WHAT IS NEEDED -
Among the records below, find the line that has "Instruction: Switch to the Pool tab"; from there, give the lines again exactly, and stop after the line that has "You are a computer-use agent. The image".

Excerpts from a dataset:

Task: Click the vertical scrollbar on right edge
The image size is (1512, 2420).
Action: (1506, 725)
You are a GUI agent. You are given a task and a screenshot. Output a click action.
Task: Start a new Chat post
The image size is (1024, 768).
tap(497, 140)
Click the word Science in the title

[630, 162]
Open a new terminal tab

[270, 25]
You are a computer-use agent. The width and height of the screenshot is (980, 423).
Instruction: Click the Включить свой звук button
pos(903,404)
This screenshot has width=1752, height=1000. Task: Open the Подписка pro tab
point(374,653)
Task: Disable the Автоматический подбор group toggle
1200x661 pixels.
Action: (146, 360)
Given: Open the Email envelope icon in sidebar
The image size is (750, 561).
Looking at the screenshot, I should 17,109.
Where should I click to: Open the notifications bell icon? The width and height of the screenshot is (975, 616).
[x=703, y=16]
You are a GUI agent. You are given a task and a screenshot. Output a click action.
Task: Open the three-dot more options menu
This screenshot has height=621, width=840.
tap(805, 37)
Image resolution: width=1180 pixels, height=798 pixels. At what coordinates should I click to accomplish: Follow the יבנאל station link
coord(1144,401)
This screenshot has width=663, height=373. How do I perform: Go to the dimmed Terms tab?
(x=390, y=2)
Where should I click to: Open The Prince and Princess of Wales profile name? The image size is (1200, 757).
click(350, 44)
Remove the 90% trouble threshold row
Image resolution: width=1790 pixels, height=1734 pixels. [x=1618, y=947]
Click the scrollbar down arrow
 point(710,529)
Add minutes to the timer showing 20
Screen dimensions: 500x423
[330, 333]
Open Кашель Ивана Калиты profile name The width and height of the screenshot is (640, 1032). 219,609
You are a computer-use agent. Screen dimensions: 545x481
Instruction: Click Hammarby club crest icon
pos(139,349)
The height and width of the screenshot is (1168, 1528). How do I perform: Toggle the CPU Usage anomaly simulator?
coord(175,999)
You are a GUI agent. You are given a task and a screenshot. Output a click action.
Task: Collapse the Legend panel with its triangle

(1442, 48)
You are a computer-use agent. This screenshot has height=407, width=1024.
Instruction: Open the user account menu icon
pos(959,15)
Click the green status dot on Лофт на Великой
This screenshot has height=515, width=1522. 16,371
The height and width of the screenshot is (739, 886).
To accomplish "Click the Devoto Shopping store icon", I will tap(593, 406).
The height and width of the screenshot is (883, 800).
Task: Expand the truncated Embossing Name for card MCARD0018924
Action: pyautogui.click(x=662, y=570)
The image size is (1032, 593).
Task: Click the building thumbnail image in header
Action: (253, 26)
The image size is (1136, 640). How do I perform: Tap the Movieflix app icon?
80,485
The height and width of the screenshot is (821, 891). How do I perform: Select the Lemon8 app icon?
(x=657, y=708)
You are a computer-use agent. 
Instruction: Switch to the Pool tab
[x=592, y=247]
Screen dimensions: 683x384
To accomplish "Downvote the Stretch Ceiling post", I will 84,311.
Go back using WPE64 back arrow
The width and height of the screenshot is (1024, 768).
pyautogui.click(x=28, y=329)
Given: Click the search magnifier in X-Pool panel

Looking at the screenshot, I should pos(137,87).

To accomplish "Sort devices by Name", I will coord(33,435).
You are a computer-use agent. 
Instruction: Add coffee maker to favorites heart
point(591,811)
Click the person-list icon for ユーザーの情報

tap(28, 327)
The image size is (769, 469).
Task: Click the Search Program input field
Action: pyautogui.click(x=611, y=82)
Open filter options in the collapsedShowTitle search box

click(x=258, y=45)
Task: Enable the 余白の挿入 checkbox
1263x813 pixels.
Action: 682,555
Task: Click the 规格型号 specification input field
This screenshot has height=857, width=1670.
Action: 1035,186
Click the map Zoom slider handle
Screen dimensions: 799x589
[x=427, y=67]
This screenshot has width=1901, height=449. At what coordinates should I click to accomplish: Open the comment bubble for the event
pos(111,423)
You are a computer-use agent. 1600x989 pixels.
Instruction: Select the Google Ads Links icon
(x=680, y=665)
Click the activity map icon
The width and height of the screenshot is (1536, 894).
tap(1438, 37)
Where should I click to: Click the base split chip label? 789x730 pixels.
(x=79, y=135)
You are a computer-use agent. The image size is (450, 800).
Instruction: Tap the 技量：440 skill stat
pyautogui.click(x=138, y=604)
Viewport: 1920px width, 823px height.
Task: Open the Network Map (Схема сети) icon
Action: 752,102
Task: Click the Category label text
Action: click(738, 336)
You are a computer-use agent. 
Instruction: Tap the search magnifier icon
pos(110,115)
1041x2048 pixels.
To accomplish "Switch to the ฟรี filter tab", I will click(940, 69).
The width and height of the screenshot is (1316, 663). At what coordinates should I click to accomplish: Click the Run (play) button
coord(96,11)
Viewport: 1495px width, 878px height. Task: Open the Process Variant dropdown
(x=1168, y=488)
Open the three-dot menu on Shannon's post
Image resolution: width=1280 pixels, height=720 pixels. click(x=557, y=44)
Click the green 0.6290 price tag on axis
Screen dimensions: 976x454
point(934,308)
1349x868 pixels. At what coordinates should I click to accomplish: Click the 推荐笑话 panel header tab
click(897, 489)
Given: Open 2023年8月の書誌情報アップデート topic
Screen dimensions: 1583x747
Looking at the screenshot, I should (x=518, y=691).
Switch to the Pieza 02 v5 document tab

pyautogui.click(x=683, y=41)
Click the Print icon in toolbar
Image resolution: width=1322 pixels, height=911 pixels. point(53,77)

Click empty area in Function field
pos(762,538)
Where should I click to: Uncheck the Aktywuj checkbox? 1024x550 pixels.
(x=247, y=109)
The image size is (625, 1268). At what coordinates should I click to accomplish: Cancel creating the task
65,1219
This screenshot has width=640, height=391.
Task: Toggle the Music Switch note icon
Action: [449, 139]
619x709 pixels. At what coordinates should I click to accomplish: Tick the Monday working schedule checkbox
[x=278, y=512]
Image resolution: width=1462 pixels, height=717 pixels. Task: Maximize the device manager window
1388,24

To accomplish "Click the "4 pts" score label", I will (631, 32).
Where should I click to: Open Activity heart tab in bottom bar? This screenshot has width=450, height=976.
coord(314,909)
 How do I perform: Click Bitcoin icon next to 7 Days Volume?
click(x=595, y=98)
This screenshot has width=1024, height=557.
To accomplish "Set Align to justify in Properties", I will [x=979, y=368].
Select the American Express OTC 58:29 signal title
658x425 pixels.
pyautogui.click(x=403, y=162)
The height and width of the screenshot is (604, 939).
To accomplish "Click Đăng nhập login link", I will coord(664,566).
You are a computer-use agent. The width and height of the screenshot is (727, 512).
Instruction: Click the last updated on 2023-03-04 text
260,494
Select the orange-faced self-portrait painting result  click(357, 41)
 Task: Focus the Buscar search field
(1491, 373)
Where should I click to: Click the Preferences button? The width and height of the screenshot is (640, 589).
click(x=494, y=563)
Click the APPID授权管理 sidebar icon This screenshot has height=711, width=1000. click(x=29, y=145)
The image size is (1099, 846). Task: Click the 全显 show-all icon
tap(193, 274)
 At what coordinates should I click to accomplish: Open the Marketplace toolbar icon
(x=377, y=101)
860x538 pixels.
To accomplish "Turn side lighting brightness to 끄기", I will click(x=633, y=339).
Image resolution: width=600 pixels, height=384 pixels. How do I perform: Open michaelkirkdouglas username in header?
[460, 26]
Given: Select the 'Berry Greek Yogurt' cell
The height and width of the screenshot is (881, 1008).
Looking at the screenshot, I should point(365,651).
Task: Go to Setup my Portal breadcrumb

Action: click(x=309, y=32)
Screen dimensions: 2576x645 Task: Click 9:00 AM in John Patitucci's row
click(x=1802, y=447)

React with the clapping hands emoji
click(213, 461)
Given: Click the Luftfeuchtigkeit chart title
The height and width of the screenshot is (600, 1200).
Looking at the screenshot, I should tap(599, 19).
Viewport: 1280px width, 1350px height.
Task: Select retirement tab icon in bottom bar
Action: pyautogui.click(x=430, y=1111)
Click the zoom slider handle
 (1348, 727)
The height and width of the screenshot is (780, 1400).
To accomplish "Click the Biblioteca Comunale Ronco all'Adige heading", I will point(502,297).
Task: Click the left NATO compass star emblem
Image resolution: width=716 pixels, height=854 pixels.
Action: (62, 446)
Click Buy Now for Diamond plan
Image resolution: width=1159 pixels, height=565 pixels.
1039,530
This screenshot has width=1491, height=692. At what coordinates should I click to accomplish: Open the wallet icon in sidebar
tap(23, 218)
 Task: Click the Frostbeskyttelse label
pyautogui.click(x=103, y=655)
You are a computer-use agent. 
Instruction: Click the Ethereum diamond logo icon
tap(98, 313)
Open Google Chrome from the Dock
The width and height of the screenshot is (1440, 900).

ANSWER -
Instruction: Switch to the Pool tab
[x=592, y=247]
Screen dimensions: 683x384
To accomplish "Downvote the Stretch Ceiling post", I will 84,311.
Go back using WPE64 back arrow
The width and height of the screenshot is (1024, 768).
pyautogui.click(x=28, y=329)
Given: Click the search magnifier in X-Pool panel

Looking at the screenshot, I should pos(137,87).

To accomplish "Sort devices by Name", I will coord(33,435).
You are a computer-use agent. 
Instruction: Add coffee maker to favorites heart
point(591,811)
Click the person-list icon for ユーザーの情報

tap(28, 327)
The image size is (769, 469).
Task: Click the Search Program input field
Action: pyautogui.click(x=611, y=82)
Open filter options in the collapsedShowTitle search box

click(x=258, y=45)
Task: Enable the 余白の挿入 checkbox
1263x813 pixels.
Action: 682,555
Task: Click the 规格型号 specification input field
This screenshot has height=857, width=1670.
Action: 1035,186
Click the map Zoom slider handle
Screen dimensions: 799x589
[x=427, y=67]
This screenshot has width=1901, height=449. At what coordinates should I click to accomplish: Open the comment bubble for the event
pos(111,423)
You are a computer-use agent. 1600x989 pixels.
Instruction: Select the Google Ads Links icon
(x=680, y=665)
Click the activity map icon
The width and height of the screenshot is (1536, 894).
tap(1438, 37)
Where should I click to: Click the base split chip label? 789x730 pixels.
(x=79, y=135)
You are a computer-use agent. The image size is (450, 800).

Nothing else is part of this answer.